Without a proper fear of the Lord, we can’t understand all the
complexities of the relationship He wants to have with us. And this is a real fear, not simply awe and
respect, though those are important.
Everyone who’s come in contact with this God who’s offering us
relationship has hit the dust in sheer terror, even John the beloved disciple.
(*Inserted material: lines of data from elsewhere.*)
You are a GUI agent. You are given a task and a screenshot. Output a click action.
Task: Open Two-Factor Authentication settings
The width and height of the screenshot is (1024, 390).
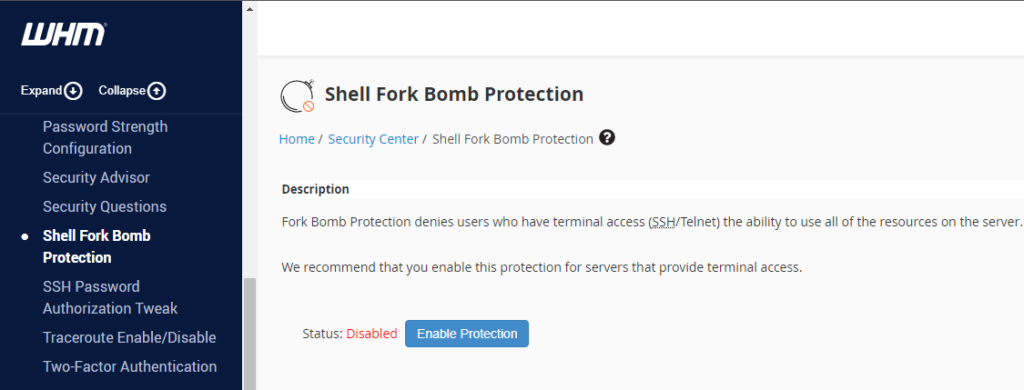pos(130,366)
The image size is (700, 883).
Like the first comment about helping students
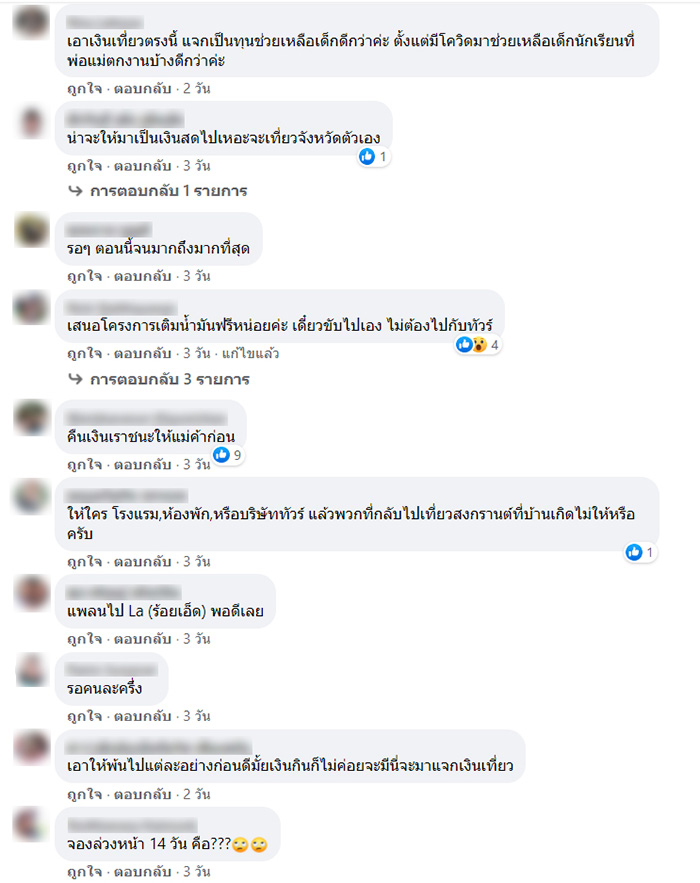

John and Jesus were tight.
John even rested his head on Jesus’ chest at the last supper. There are very few people I would let cuddle
up with me like that, and all of them are family, namely my wife, my son, and
my little sisters, though they’ve stopped doing that so much now that they’ve
grown up. If any of my guy friends said,
“hey let me rest my head on your chest”, I’d probably laugh and punch them in
the mouth.
Seriously though, John and Jesus were close, and to be fair
John was probably a teenager at this point, just a boy, so it’s not so weird as
all that. Jesus was like his father or
older brother, and John loved Him.
Everything John writes is about love, but we also read that
he was a bit surly. Jesus calls him and
his brother “Sons of Thunder”. They sound
like a professional wrestling tag team group.
They’re the ones who ask if they can call down fire and
consume people. They’re the ones who ask
if it’s time to go to war with Rome and bring the kingdom. They’re the ones whose mother asks if they
can’t sit on Jesus’ right and left in the kingdom.
John was the only disciple that went and stood at the crucifixion even
though it meant he would be seen as a disciple and could have been arrested and
killed too. There were two things you can be sure of when reading the Bible:
John the apostle loved Jesus, and he was fearless.
And yet, when John stands face to face with the glorified
Christ in Revelations
1:17, he “fell at His feet as though dead.”
And like every human being who ever has had contact with God since Adam’s
fall, Jesus has to reach down and say, “do not be afraid.”
So, why then does this same John, who turns into a quivering
pile of Jell-O at the sight of the glorified Jesus, write, “perfect love casts
out fear” (1
John 4:18)?
If that small phrase were all John wrote, then it would seem
strange. But most people who use that phrase to suggest we ought not be afraid
of God anymore, don’t quote everything John wrote here: “By this, love is
perfected with us, so that we may have confidence in the day of judgment;
because as He is, so also are we in this world. There is no fear in love; but
perfect love casts out fear, because fear involves punishment, and the one who
fears is not perfected in love.” (1
John 4:17-18)
John is talking about being afraid of the Day of Judgment
and being afraid of punishment. In that
respect, if His love is perfected in us, we do have no reason to be afraid of
God’s punishment. There is no punishment
for those who know God and are known by Him.
However, not being afraid of being punished does not
preclude that we have no more reason to fear God. In fact if punishment is the only reason
you’re afraid of God, you don’t know Him.
We fear Him for the same reason we serve Him--because of who
He is not what He can do to us or for us.